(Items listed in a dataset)
_ _ _

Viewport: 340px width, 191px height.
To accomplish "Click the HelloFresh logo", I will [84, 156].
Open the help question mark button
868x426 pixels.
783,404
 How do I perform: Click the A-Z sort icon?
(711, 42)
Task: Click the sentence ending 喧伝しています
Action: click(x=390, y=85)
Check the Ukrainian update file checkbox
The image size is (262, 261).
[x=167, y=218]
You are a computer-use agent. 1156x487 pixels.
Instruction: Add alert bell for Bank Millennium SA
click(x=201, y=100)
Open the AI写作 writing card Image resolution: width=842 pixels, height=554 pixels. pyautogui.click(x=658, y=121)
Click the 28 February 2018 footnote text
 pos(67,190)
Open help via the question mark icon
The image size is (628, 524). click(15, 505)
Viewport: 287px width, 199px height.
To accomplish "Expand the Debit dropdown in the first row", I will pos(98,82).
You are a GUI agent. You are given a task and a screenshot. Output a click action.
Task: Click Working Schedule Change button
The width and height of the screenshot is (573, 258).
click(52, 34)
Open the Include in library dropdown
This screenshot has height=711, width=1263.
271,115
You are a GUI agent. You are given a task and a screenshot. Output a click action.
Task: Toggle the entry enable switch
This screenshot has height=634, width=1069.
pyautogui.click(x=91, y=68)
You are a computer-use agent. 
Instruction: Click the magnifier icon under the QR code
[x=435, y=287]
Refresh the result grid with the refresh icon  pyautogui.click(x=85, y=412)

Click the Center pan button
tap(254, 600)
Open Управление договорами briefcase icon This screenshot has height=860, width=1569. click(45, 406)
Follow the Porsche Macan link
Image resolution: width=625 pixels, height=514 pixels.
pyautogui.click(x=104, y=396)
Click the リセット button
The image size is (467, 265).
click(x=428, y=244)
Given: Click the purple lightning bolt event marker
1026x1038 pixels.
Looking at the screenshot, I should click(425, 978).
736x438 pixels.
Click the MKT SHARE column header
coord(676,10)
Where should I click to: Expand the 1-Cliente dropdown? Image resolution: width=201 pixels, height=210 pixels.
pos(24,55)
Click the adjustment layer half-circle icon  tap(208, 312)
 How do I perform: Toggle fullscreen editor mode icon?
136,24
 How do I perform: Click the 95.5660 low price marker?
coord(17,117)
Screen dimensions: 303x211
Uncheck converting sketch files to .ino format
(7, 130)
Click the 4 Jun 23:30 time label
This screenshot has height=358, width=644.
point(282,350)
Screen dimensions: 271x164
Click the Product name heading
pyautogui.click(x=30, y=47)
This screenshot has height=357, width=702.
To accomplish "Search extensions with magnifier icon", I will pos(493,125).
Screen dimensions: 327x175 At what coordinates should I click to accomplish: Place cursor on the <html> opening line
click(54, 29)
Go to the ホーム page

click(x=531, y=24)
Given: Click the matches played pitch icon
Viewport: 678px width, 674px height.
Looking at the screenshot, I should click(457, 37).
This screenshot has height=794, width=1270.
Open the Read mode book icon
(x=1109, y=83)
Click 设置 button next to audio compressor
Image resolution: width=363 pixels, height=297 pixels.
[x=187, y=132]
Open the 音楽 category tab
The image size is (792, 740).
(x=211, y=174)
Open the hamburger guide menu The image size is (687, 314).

_ _ _

■ Your instructions ■
Every entry must be quoted exactly as it appears above.

■ Finished task ■
Viewport: 340px width, 191px height.
To accomplish "Click the HelloFresh logo", I will [84, 156].
Open the help question mark button
868x426 pixels.
783,404
 How do I perform: Click the A-Z sort icon?
(711, 42)
Task: Click the sentence ending 喧伝しています
Action: click(x=390, y=85)
Check the Ukrainian update file checkbox
The image size is (262, 261).
[x=167, y=218]
You are a computer-use agent. 1156x487 pixels.
Instruction: Add alert bell for Bank Millennium SA
click(x=201, y=100)
Open the AI写作 writing card Image resolution: width=842 pixels, height=554 pixels. pyautogui.click(x=658, y=121)
Click the 28 February 2018 footnote text
 pos(67,190)
Open help via the question mark icon
The image size is (628, 524). click(15, 505)
Viewport: 287px width, 199px height.
To accomplish "Expand the Debit dropdown in the first row", I will pos(98,82).
You are a GUI agent. You are given a task and a screenshot. Output a click action.
Task: Click Working Schedule Change button
The width and height of the screenshot is (573, 258).
click(52, 34)
Open the Include in library dropdown
This screenshot has height=711, width=1263.
271,115
You are a GUI agent. You are given a task and a screenshot. Output a click action.
Task: Toggle the entry enable switch
This screenshot has height=634, width=1069.
pyautogui.click(x=91, y=68)
You are a computer-use agent. 
Instruction: Click the magnifier icon under the QR code
[x=435, y=287]
Refresh the result grid with the refresh icon  pyautogui.click(x=85, y=412)

Click the Center pan button
tap(254, 600)
Open Управление договорами briefcase icon This screenshot has height=860, width=1569. click(45, 406)
Follow the Porsche Macan link
Image resolution: width=625 pixels, height=514 pixels.
pyautogui.click(x=104, y=396)
Click the リセット button
The image size is (467, 265).
click(x=428, y=244)
Given: Click the purple lightning bolt event marker
1026x1038 pixels.
Looking at the screenshot, I should click(425, 978).
736x438 pixels.
Click the MKT SHARE column header
coord(676,10)
Where should I click to: Expand the 1-Cliente dropdown? Image resolution: width=201 pixels, height=210 pixels.
pos(24,55)
Click the adjustment layer half-circle icon  tap(208, 312)
 How do I perform: Toggle fullscreen editor mode icon?
136,24
 How do I perform: Click the 95.5660 low price marker?
coord(17,117)
Screen dimensions: 303x211
Uncheck converting sketch files to .ino format
(7, 130)
Click the 4 Jun 23:30 time label
This screenshot has height=358, width=644.
point(282,350)
Screen dimensions: 271x164
Click the Product name heading
pyautogui.click(x=30, y=47)
This screenshot has height=357, width=702.
To accomplish "Search extensions with magnifier icon", I will pos(493,125).
Screen dimensions: 327x175 At what coordinates should I click to accomplish: Place cursor on the <html> opening line
click(54, 29)
Go to the ホーム page

click(x=531, y=24)
Given: Click the matches played pitch icon
Viewport: 678px width, 674px height.
Looking at the screenshot, I should click(457, 37).
This screenshot has height=794, width=1270.
Open the Read mode book icon
(x=1109, y=83)
Click 设置 button next to audio compressor
Image resolution: width=363 pixels, height=297 pixels.
[x=187, y=132]
Open the 音楽 category tab
The image size is (792, 740).
(x=211, y=174)
Open the hamburger guide menu The image size is (687, 314).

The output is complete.